[Text]
>> BEGIN
Anonymous Coward | more than 8 years ago | (#15112731)

Please, parent, please tell me those three characters at the end of your post meant something else.

  ANYTHINGelse...

Let me guess... (1)

kurbchekt (890891) | more than 8 years ago | (#15112642)

Is it called Opera? [opera.com]

Opera has built in voice recognition already, so could someone clairify the point of building this into a search engine?

"My Voice is My Passport, Verify Me..."

Re:Let me guess... (1)

Bromskloss (750445) | more than 8 years ago | (#15112663)

"My Voice is My Passport, Verify Me..."
My voice is my passport. Record it.

Another garbage patent... (1)

slavemowgli (585321) | more than 8 years ago | (#15112655)

Wow, yet another garbage patent that does nothing except combine two existing things (search engines and voice-controlled software). Is there anyone in the world who seriously believes that without giving Google a 20-year monopoly on this, nobody would've thought of this?
>> END
[Source excerpt]
>> BEGIN
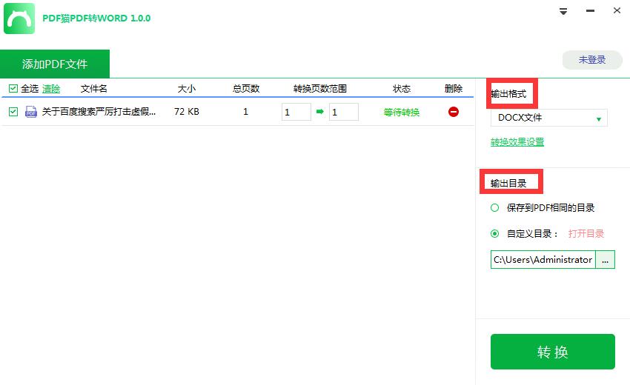Click the green arrow between page range boxes

point(320,112)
>> END
[Your tasks]
1 > Answer these questions from the comment thread, one line each:
(a) What does kurbchekt say Opera already has built in?
(b) Which two existing things does slavemowgli say the patent combines?
(c) How many years of monopoly does slavemowgli say the patent would give Google?
2 > According to the comment thread, why does slavemowgli call the patent garbage? Answer in one to three sentences.
3 > Summarize the comment thread in two sentences.

[List of solutions]
1 >
(a) Voice recognition.
(b) Search engines and voice-controlled software.
(c) 20 years.

2 > Slavemowgli calls it a garbage patent because it does nothing except combine two existing things, search engines and voice-controlled software. Slavemowgli also doubts that anyone seriously believes nobody would have thought of this without a 20-year monopoly for Google.

3 > One commenter notes that Opera already has built-in voice recognition and asks what the point is of building it into a search engine. Another calls the idea a garbage patent that only combines search engines and voice-controlled software, and doubts that nobody would have thought of it without giving Google a 20-year monopoly.